● **What to produce**: Retype every entry word for word.

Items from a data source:
════════════════

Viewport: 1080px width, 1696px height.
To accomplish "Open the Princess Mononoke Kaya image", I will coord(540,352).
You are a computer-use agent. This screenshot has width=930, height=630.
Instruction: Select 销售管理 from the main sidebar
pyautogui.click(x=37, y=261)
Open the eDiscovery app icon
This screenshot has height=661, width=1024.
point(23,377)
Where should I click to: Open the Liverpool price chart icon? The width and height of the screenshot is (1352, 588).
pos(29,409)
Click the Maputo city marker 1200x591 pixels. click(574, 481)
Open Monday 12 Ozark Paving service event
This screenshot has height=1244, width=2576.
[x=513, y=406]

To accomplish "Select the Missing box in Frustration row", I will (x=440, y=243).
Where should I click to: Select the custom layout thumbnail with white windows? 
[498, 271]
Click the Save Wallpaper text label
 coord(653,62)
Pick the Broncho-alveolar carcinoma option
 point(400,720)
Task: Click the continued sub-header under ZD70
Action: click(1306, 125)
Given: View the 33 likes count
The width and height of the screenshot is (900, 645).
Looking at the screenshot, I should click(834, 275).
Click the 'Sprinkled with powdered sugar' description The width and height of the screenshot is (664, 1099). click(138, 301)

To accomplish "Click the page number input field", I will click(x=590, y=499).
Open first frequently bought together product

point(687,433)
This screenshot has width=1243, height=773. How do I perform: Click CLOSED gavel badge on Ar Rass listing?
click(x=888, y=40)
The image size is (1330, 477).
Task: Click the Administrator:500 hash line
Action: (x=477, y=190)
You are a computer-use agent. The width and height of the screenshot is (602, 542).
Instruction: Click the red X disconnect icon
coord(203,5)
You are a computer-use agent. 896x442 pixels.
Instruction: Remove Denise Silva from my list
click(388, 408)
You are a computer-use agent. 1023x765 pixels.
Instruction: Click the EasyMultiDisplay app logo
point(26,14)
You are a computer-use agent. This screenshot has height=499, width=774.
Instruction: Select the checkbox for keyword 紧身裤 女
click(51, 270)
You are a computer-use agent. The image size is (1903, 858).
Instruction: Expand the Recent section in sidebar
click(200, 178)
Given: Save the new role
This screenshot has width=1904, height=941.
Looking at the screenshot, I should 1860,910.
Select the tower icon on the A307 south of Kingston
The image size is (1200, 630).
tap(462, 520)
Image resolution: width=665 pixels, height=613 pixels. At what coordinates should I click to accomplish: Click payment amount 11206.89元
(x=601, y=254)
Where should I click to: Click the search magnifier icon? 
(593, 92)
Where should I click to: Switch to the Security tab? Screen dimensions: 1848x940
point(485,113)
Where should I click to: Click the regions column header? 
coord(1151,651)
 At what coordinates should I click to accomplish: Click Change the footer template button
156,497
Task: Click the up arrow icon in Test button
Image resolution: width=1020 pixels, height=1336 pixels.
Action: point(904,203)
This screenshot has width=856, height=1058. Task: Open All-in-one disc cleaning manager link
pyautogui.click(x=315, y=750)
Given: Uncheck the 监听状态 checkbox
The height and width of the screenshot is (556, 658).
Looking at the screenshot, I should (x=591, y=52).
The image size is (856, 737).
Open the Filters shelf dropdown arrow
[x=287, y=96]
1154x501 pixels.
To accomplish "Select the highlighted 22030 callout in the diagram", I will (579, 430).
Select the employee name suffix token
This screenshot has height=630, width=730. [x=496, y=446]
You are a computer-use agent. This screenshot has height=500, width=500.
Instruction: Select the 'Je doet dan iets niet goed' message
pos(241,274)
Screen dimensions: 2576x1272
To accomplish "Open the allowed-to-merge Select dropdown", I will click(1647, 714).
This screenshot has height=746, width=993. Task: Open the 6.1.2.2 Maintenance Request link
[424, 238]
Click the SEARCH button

════════════════

● **Answer**:
Viewport: 1080px width, 1696px height.
To accomplish "Open the Princess Mononoke Kaya image", I will coord(540,352).
You are a computer-use agent. This screenshot has width=930, height=630.
Instruction: Select 销售管理 from the main sidebar
pyautogui.click(x=37, y=261)
Open the eDiscovery app icon
This screenshot has height=661, width=1024.
point(23,377)
Where should I click to: Open the Liverpool price chart icon? The width and height of the screenshot is (1352, 588).
pos(29,409)
Click the Maputo city marker 1200x591 pixels. click(574, 481)
Open Monday 12 Ozark Paving service event
This screenshot has height=1244, width=2576.
[x=513, y=406]

To accomplish "Select the Missing box in Frustration row", I will (x=440, y=243).
Where should I click to: Select the custom layout thumbnail with white windows? 
[498, 271]
Click the Save Wallpaper text label
 coord(653,62)
Pick the Broncho-alveolar carcinoma option
 point(400,720)
Task: Click the continued sub-header under ZD70
Action: click(1306, 125)
Given: View the 33 likes count
The width and height of the screenshot is (900, 645).
Looking at the screenshot, I should click(834, 275).
Click the 'Sprinkled with powdered sugar' description The width and height of the screenshot is (664, 1099). click(138, 301)

To accomplish "Click the page number input field", I will click(x=590, y=499).
Open first frequently bought together product

point(687,433)
This screenshot has width=1243, height=773. How do I perform: Click CLOSED gavel badge on Ar Rass listing?
click(x=888, y=40)
The image size is (1330, 477).
Task: Click the Administrator:500 hash line
Action: (x=477, y=190)
You are a computer-use agent. The width and height of the screenshot is (602, 542).
Instruction: Click the red X disconnect icon
coord(203,5)
You are a computer-use agent. 896x442 pixels.
Instruction: Remove Denise Silva from my list
click(388, 408)
You are a computer-use agent. 1023x765 pixels.
Instruction: Click the EasyMultiDisplay app logo
point(26,14)
You are a computer-use agent. This screenshot has height=499, width=774.
Instruction: Select the checkbox for keyword 紧身裤 女
click(51, 270)
You are a computer-use agent. The image size is (1903, 858).
Instruction: Expand the Recent section in sidebar
click(200, 178)
Given: Save the new role
This screenshot has width=1904, height=941.
Looking at the screenshot, I should 1860,910.
Select the tower icon on the A307 south of Kingston
The image size is (1200, 630).
tap(462, 520)
Image resolution: width=665 pixels, height=613 pixels. At what coordinates should I click to accomplish: Click payment amount 11206.89元
(x=601, y=254)
Where should I click to: Click the search magnifier icon? 
(593, 92)
Where should I click to: Switch to the Security tab? Screen dimensions: 1848x940
point(485,113)
Where should I click to: Click the regions column header? 
coord(1151,651)
 At what coordinates should I click to accomplish: Click Change the footer template button
156,497
Task: Click the up arrow icon in Test button
Image resolution: width=1020 pixels, height=1336 pixels.
Action: point(904,203)
This screenshot has width=856, height=1058. Task: Open All-in-one disc cleaning manager link
pyautogui.click(x=315, y=750)
Given: Uncheck the 监听状态 checkbox
The height and width of the screenshot is (556, 658).
Looking at the screenshot, I should (x=591, y=52).
The image size is (856, 737).
Open the Filters shelf dropdown arrow
[x=287, y=96]
1154x501 pixels.
To accomplish "Select the highlighted 22030 callout in the diagram", I will (579, 430).
Select the employee name suffix token
This screenshot has height=630, width=730. [x=496, y=446]
You are a computer-use agent. This screenshot has height=500, width=500.
Instruction: Select the 'Je doet dan iets niet goed' message
pos(241,274)
Screen dimensions: 2576x1272
To accomplish "Open the allowed-to-merge Select dropdown", I will click(1647, 714).
This screenshot has height=746, width=993. Task: Open the 6.1.2.2 Maintenance Request link
[424, 238]
Click the SEARCH button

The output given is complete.